# Help me find a new pet



## benjo (Oct 31, 2007)

im looking to get a new pet since noone has GPR's at my price range. i dont want the more common pets kept (although they are lovable and cute) i.e:

rabbit
guini (spelling) pig
rat
mice


wanting something more exotic thats about £100 and kept indoors. must be handable but i cant think of anything that falls into place.


----------



## Cheeky-x (Feb 2, 2009)

Chinchilla? 

Degu's? 


x


----------



## benjo (Oct 31, 2007)

not really what im looking for really


----------



## Cheeky-x (Feb 2, 2009)

benjo said:


> not really what im looking for really


 
Sugar Glider? Although I think over £100. 

Ferret? 

APH?
Am i on the right track? x


----------



## benjo (Oct 31, 2007)

getting there! iv had a APH wasnt my thing really would like it to be out during the day. SG's kinda too expensive as they need to be in groups i think? ferrets smell and basically a long rat. have thought about them but wanting something differnt. i love weird and cute pets


----------



## miss_ferret (Feb 4, 2010)

ferrets rule! :2thumb: but if there not ur thing how bout a skunk? never kept one myself an dont no much about them but i think theres loads of ppl on here with them.


----------



## benjo (Oct 31, 2007)

i dont think they'd be £100ish


----------



## miss_ferret (Feb 4, 2010)

you can but ask :lol2:


----------



## benjo (Oct 31, 2007)

any offers people? would be a good idea as we was planning on getting one before but got leo's/tokay/dog instead lol


----------



## samurai (Sep 9, 2009)

chipmunks, short tailed opposum, dormice


----------



## glidergirl (Nov 27, 2006)

benjo said:


> getting there! iv had a APH wasnt my thing really would like it to be out during the day. SG's kinda too expensive as they need to be in groups i think? ferrets smell and basically a long rat. have thought about them but wanting something differnt. i love weird and cute pets


You're quite right, SGs need to be in at least pairs. I like that you're sensible enough to take the animals needs in to account  Good luck in your quest.


----------



## benjo (Oct 31, 2007)

i have this forums to thank, i read most threads i can and learnt about most exotics from here and advice given. i would never keep group animals alone i wouldnt even keep mice or rats alone. i feel sorry for crickets and mealies when there all alone because im a ex entomologist used to love and collect insects and moved onto reptiles in 2002ish with a plated lizard. that first reptile got me onto this forums and been here ever since.

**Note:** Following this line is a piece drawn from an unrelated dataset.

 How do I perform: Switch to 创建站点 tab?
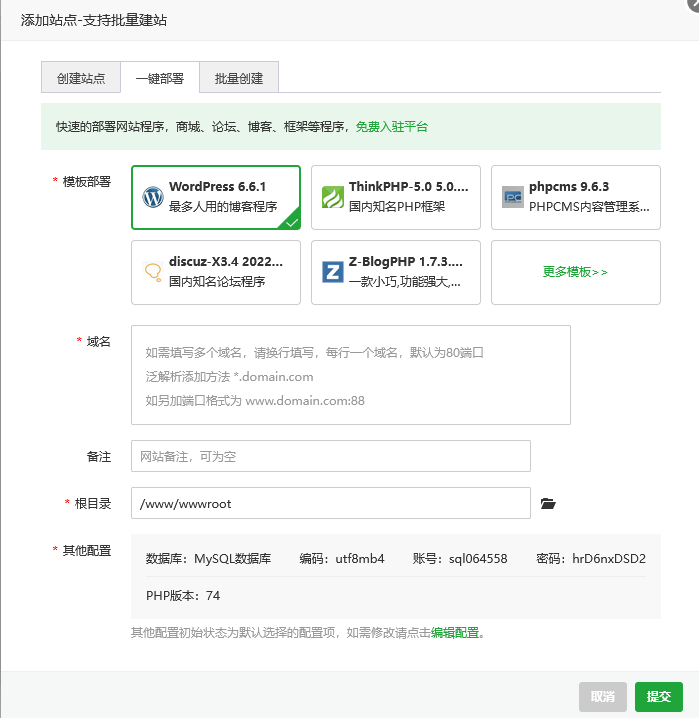coord(81,78)
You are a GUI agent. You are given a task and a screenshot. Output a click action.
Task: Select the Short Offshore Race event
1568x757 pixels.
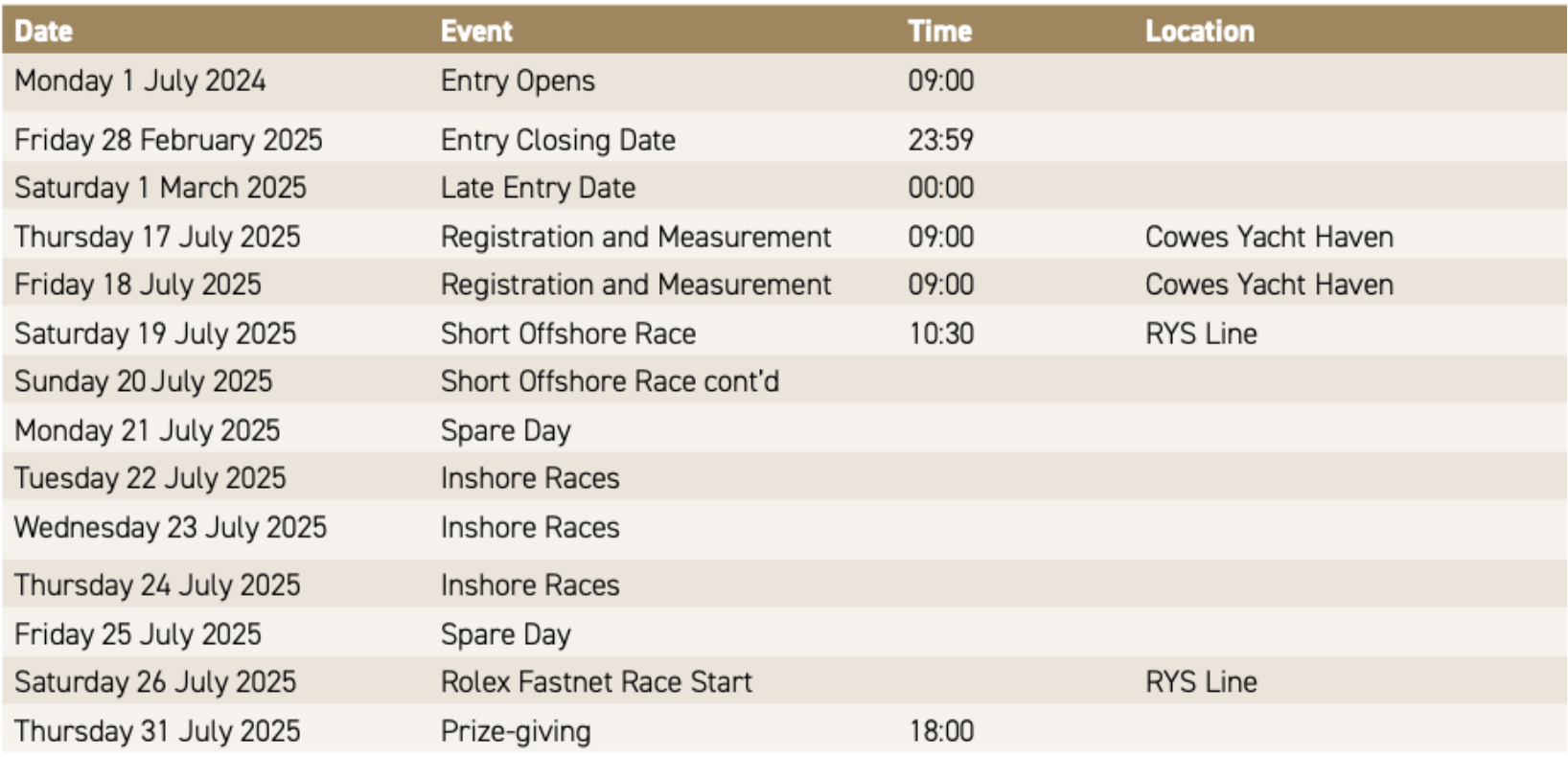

still wanting suggestions people!


----------



## miss_ferret (Feb 4, 2010)

i know u said no rabbits but how about a belgian hare? you can keep them as house rabbits and there a lot more bouncy (for lack of a better word) than your average rabbit. failing that how bout a mini pig? :lol2:


----------



## benjo (Oct 31, 2007)

oh noes she didnt! i'd love a mini pig, but heard they are herd animals and should be kept in groups. anyone keep them? mind you should think there expensive too way above 100 notes. i would DRED been the man in your life (or wife if you male but i dont think you are) you seem to have a brain full of animals and i bet you have a zoo at home! (good thing for me but would hate it if my fiancee was buy buy buy)


----------



## Rum_Kitty (Jun 14, 2009)

Flying squirrel? I have seen them for less than 100 I think, I also believe they can be kept individually and can become quite tame if handled from a young age.


----------



## benjo (Oct 31, 2007)

FS's are around 170 each. not really into those TBH, basically a chipmunk if it got out i would never get it again


----------



## miss_ferret (Feb 4, 2010)

you found me out!! am girl dont worry :lol2: i do indeed live in a zoo, i blame my equally animal mad parents :2thumb: mums thinking of charging for entry to the house/garden. id love a mini pig but we really dont have the room and i dout the cats would aprove, am trying to encourage others to get 1 so i can admire them :mf_dribble: try Welcome to the Little Pig Farm Ltd. go on you know you want to..........


----------



## benjo (Oct 31, 2007)

/me clicks


----------



## miss_ferret (Feb 4, 2010)

now try to resist the little faces.......... :lol2:


----------



## Amalthea (Oct 2, 2007)

Short tailed opossums are brilliant little critters. Solitary, can be quite tame, indoor, cost around £100. I wouldn't be without mine!


----------



## benjo (Oct 31, 2007)

anyone know someone selling a female? the cage we got for the GPR will suite one. one thing i have about the short tails, is that nowhere seems to say about living in pairs/trios/single. it would need to be single before i decide as i cant afford two!


----------



## Amalthea (Oct 2, 2007)

Amalthea said:


> Short tailed opossums are brilliant little critters. *Solitary*, can be quite tame, indoor, cost around £100. I wouldn't be without mine!


 
I said right there that they are solitary animals. :whistling2:

They should be kept in something with plenty of climbing opportunities. Mine are kept in a double chinchilla cage when separate and in a HUGE tank when they are together for breeding.


----------



## a-jones1324 (Jun 6, 2009)

whats a GPR?:blush:


----------



## Amalthea (Oct 2, 2007)

giant pouched rat


----------



## Elina (Jul 22, 2009)

How about a flying squirrel, normally around £150 but if gotten as a baby can bond with you. Some photos of my albums. (http://www.reptileforums.co.uk/members/elina-albums-fedex-titch-my-flying-squirrels.html )
-
Elina


----------



## benjo (Oct 31, 2007)

aww there so cute, its just finding someone whos selling exotics, noone seems to have GPR's thats why i ended up looking for something else.


----------



## Amalthea (Oct 2, 2007)

Maybe contact loulou or fixx on here. They have GPRs. OH! And so does pouchie.


----------



## seska (Feb 16, 2010)

Why not have fancy rats or ar you looking for something really exotic. I love my fancies but i also love my GPR:flrt:
Have to say i have also just started keeping my first reptile my brothers breaded dragon and he is fasinating don't know why i've never gone down that route before.


----------